Stored data:
=======

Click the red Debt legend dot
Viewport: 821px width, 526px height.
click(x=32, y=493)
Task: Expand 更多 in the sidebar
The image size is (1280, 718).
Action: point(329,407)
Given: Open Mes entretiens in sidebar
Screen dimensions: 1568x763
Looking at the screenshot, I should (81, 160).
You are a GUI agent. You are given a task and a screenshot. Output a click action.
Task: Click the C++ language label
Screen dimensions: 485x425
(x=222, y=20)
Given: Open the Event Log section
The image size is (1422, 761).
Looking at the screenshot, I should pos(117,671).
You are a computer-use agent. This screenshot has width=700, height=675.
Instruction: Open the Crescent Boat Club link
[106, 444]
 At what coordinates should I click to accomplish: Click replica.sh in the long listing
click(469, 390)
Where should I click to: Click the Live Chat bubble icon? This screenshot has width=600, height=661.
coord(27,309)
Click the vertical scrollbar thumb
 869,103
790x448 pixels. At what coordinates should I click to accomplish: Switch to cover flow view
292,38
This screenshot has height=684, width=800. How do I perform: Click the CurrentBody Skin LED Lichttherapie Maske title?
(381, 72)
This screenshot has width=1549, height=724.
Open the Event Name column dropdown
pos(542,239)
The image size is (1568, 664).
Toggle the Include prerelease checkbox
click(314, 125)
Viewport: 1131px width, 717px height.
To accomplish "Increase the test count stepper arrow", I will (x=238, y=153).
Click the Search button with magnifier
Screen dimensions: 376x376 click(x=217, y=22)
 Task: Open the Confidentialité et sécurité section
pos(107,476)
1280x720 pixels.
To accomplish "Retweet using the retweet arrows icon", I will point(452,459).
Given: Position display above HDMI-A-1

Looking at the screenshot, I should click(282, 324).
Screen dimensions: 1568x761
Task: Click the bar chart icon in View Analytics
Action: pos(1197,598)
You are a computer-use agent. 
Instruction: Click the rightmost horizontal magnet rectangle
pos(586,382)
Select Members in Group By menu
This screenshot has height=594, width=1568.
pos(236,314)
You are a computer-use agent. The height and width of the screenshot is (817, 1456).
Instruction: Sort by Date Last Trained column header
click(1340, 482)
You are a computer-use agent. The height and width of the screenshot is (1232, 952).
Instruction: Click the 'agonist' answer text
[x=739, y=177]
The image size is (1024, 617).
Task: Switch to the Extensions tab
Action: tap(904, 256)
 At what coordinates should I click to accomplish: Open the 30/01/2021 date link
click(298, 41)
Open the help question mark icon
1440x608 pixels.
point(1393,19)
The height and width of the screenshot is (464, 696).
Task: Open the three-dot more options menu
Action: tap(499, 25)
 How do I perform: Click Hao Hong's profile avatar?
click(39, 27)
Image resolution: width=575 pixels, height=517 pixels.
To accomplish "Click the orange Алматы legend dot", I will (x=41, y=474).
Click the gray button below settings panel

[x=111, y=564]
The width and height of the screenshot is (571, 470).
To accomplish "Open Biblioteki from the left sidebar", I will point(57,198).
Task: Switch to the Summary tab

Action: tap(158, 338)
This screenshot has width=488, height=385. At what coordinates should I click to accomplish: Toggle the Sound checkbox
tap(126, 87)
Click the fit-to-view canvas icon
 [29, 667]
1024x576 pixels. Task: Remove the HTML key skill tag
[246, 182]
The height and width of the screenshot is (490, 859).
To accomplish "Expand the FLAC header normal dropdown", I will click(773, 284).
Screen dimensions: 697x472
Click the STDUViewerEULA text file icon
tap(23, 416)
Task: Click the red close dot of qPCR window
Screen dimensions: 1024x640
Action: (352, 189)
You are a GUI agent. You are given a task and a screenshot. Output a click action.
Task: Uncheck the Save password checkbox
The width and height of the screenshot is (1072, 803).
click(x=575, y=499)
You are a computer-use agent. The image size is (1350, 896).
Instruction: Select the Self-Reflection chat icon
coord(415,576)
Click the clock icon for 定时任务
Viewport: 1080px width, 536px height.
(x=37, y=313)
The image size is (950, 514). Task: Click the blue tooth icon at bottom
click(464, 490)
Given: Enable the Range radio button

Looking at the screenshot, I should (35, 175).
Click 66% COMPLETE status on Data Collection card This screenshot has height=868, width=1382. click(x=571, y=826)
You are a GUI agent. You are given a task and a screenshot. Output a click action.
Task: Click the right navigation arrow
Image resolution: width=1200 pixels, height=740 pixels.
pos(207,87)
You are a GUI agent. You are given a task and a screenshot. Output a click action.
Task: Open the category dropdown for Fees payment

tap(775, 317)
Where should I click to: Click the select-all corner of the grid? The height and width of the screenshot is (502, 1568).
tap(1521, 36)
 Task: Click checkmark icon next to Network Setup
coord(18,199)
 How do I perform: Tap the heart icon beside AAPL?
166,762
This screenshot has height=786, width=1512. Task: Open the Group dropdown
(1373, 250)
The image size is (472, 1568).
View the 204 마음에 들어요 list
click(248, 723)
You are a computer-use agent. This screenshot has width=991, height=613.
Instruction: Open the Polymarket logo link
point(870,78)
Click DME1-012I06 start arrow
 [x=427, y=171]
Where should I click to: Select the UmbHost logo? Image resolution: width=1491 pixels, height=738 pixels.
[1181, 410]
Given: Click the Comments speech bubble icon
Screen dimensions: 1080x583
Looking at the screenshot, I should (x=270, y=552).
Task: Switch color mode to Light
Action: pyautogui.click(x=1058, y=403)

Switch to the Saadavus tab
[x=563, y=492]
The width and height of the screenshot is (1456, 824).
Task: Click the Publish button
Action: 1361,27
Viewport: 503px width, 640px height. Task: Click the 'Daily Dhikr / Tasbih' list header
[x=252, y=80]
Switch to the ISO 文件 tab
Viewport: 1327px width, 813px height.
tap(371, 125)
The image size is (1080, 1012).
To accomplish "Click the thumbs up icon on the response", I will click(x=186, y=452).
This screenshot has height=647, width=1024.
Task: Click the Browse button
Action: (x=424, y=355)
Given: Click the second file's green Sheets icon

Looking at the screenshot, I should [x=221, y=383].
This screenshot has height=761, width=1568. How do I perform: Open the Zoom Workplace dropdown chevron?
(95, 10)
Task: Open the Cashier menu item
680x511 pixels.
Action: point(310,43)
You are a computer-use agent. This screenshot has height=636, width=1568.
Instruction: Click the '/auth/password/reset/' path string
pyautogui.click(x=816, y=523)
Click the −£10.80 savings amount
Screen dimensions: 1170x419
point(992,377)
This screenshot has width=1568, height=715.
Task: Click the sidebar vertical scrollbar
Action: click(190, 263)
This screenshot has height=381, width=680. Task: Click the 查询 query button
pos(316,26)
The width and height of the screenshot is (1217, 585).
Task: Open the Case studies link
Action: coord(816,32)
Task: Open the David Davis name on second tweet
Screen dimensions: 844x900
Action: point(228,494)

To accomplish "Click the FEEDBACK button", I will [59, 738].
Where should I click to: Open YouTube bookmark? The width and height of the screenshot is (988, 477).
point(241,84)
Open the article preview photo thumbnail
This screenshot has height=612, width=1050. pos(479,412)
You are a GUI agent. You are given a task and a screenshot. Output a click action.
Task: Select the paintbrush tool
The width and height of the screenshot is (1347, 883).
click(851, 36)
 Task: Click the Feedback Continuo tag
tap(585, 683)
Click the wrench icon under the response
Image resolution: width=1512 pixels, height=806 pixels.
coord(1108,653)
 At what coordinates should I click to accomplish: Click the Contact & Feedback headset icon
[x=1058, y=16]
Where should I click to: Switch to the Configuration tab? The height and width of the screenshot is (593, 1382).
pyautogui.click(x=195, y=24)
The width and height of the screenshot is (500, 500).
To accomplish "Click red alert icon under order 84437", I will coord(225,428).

=======

Your assignment - In this exercise, the data above is to be printed exactly.

Solution to this problem -
Click the red Debt legend dot
Viewport: 821px width, 526px height.
click(x=32, y=493)
Task: Expand 更多 in the sidebar
The image size is (1280, 718).
Action: point(329,407)
Given: Open Mes entretiens in sidebar
Screen dimensions: 1568x763
Looking at the screenshot, I should (81, 160).
You are a GUI agent. You are given a task and a screenshot. Output a click action.
Task: Click the C++ language label
Screen dimensions: 485x425
(x=222, y=20)
Given: Open the Event Log section
The image size is (1422, 761).
Looking at the screenshot, I should pos(117,671).
You are a computer-use agent. This screenshot has width=700, height=675.
Instruction: Open the Crescent Boat Club link
[106, 444]
 At what coordinates should I click to accomplish: Click replica.sh in the long listing
click(469, 390)
Where should I click to: Click the Live Chat bubble icon? This screenshot has width=600, height=661.
coord(27,309)
Click the vertical scrollbar thumb
 869,103
790x448 pixels. At what coordinates should I click to accomplish: Switch to cover flow view
292,38
This screenshot has height=684, width=800. How do I perform: Click the CurrentBody Skin LED Lichttherapie Maske title?
(381, 72)
This screenshot has width=1549, height=724.
Open the Event Name column dropdown
pos(542,239)
The image size is (1568, 664).
Toggle the Include prerelease checkbox
click(314, 125)
Viewport: 1131px width, 717px height.
To accomplish "Increase the test count stepper arrow", I will (x=238, y=153).
Click the Search button with magnifier
Screen dimensions: 376x376 click(x=217, y=22)
 Task: Open the Confidentialité et sécurité section
pos(107,476)
1280x720 pixels.
To accomplish "Retweet using the retweet arrows icon", I will point(452,459).
Given: Position display above HDMI-A-1

Looking at the screenshot, I should click(282, 324).
Screen dimensions: 1568x761
Task: Click the bar chart icon in View Analytics
Action: pos(1197,598)
You are a computer-use agent. 
Instruction: Click the rightmost horizontal magnet rectangle
pos(586,382)
Select Members in Group By menu
This screenshot has height=594, width=1568.
pos(236,314)
You are a computer-use agent. The height and width of the screenshot is (817, 1456).
Instruction: Sort by Date Last Trained column header
click(1340, 482)
You are a computer-use agent. The height and width of the screenshot is (1232, 952).
Instruction: Click the 'agonist' answer text
[x=739, y=177]
The image size is (1024, 617).
Task: Switch to the Extensions tab
Action: tap(904, 256)
 At what coordinates should I click to accomplish: Open the 30/01/2021 date link
click(298, 41)
Open the help question mark icon
1440x608 pixels.
point(1393,19)
The height and width of the screenshot is (464, 696).
Task: Open the three-dot more options menu
Action: tap(499, 25)
 How do I perform: Click Hao Hong's profile avatar?
click(39, 27)
Image resolution: width=575 pixels, height=517 pixels.
To accomplish "Click the orange Алматы legend dot", I will (x=41, y=474).
Click the gray button below settings panel

[x=111, y=564]
The width and height of the screenshot is (571, 470).
To accomplish "Open Biblioteki from the left sidebar", I will point(57,198).
Task: Switch to the Summary tab

Action: tap(158, 338)
This screenshot has width=488, height=385. At what coordinates should I click to accomplish: Toggle the Sound checkbox
tap(126, 87)
Click the fit-to-view canvas icon
 [29, 667]
1024x576 pixels. Task: Remove the HTML key skill tag
[246, 182]
The height and width of the screenshot is (490, 859).
To accomplish "Expand the FLAC header normal dropdown", I will click(773, 284).
Screen dimensions: 697x472
Click the STDUViewerEULA text file icon
tap(23, 416)
Task: Click the red close dot of qPCR window
Screen dimensions: 1024x640
Action: (352, 189)
You are a GUI agent. You are given a task and a screenshot. Output a click action.
Task: Uncheck the Save password checkbox
The width and height of the screenshot is (1072, 803).
click(x=575, y=499)
You are a computer-use agent. The image size is (1350, 896).
Instruction: Select the Self-Reflection chat icon
coord(415,576)
Click the clock icon for 定时任务
Viewport: 1080px width, 536px height.
(x=37, y=313)
The image size is (950, 514). Task: Click the blue tooth icon at bottom
click(464, 490)
Given: Enable the Range radio button

Looking at the screenshot, I should (35, 175).
Click 66% COMPLETE status on Data Collection card This screenshot has height=868, width=1382. click(x=571, y=826)
You are a GUI agent. You are given a task and a screenshot. Output a click action.
Task: Click the right navigation arrow
Image resolution: width=1200 pixels, height=740 pixels.
pos(207,87)
You are a GUI agent. You are given a task and a screenshot. Output a click action.
Task: Open the category dropdown for Fees payment

tap(775, 317)
Where should I click to: Click the select-all corner of the grid? The height and width of the screenshot is (502, 1568).
tap(1521, 36)
 Task: Click checkmark icon next to Network Setup
coord(18,199)
 How do I perform: Tap the heart icon beside AAPL?
166,762
This screenshot has height=786, width=1512. Task: Open the Group dropdown
(1373, 250)
The image size is (472, 1568).
View the 204 마음에 들어요 list
click(248, 723)
You are a computer-use agent. This screenshot has width=991, height=613.
Instruction: Open the Polymarket logo link
point(870,78)
Click DME1-012I06 start arrow
 [x=427, y=171]
Where should I click to: Select the UmbHost logo? Image resolution: width=1491 pixels, height=738 pixels.
[1181, 410]
Given: Click the Comments speech bubble icon
Screen dimensions: 1080x583
Looking at the screenshot, I should (x=270, y=552).
Task: Switch color mode to Light
Action: pyautogui.click(x=1058, y=403)

Switch to the Saadavus tab
[x=563, y=492]
The width and height of the screenshot is (1456, 824).
Task: Click the Publish button
Action: 1361,27
Viewport: 503px width, 640px height. Task: Click the 'Daily Dhikr / Tasbih' list header
[x=252, y=80]
Switch to the ISO 文件 tab
Viewport: 1327px width, 813px height.
tap(371, 125)
The image size is (1080, 1012).
To accomplish "Click the thumbs up icon on the response", I will click(x=186, y=452).
This screenshot has height=647, width=1024.
Task: Click the Browse button
Action: (x=424, y=355)
Given: Click the second file's green Sheets icon

Looking at the screenshot, I should [x=221, y=383].
This screenshot has height=761, width=1568. How do I perform: Open the Zoom Workplace dropdown chevron?
(95, 10)
Task: Open the Cashier menu item
680x511 pixels.
Action: point(310,43)
You are a computer-use agent. This screenshot has height=636, width=1568.
Instruction: Click the '/auth/password/reset/' path string
pyautogui.click(x=816, y=523)
Click the −£10.80 savings amount
Screen dimensions: 1170x419
point(992,377)
This screenshot has width=1568, height=715.
Task: Click the sidebar vertical scrollbar
Action: click(190, 263)
This screenshot has height=381, width=680. Task: Click the 查询 query button
pos(316,26)
The width and height of the screenshot is (1217, 585).
Task: Open the Case studies link
Action: coord(816,32)
Task: Open the David Davis name on second tweet
Screen dimensions: 844x900
Action: point(228,494)

To accomplish "Click the FEEDBACK button", I will [59, 738].
Where should I click to: Open YouTube bookmark? The width and height of the screenshot is (988, 477).
point(241,84)
Open the article preview photo thumbnail
This screenshot has height=612, width=1050. pos(479,412)
You are a GUI agent. You are given a task and a screenshot. Output a click action.
Task: Select the paintbrush tool
The width and height of the screenshot is (1347, 883).
click(851, 36)
 Task: Click the Feedback Continuo tag
tap(585, 683)
Click the wrench icon under the response
Image resolution: width=1512 pixels, height=806 pixels.
coord(1108,653)
 At what coordinates should I click to accomplish: Click the Contact & Feedback headset icon
[x=1058, y=16]
Where should I click to: Switch to the Configuration tab? The height and width of the screenshot is (593, 1382).
pyautogui.click(x=195, y=24)
The width and height of the screenshot is (500, 500).
To accomplish "Click red alert icon under order 84437", I will coord(225,428).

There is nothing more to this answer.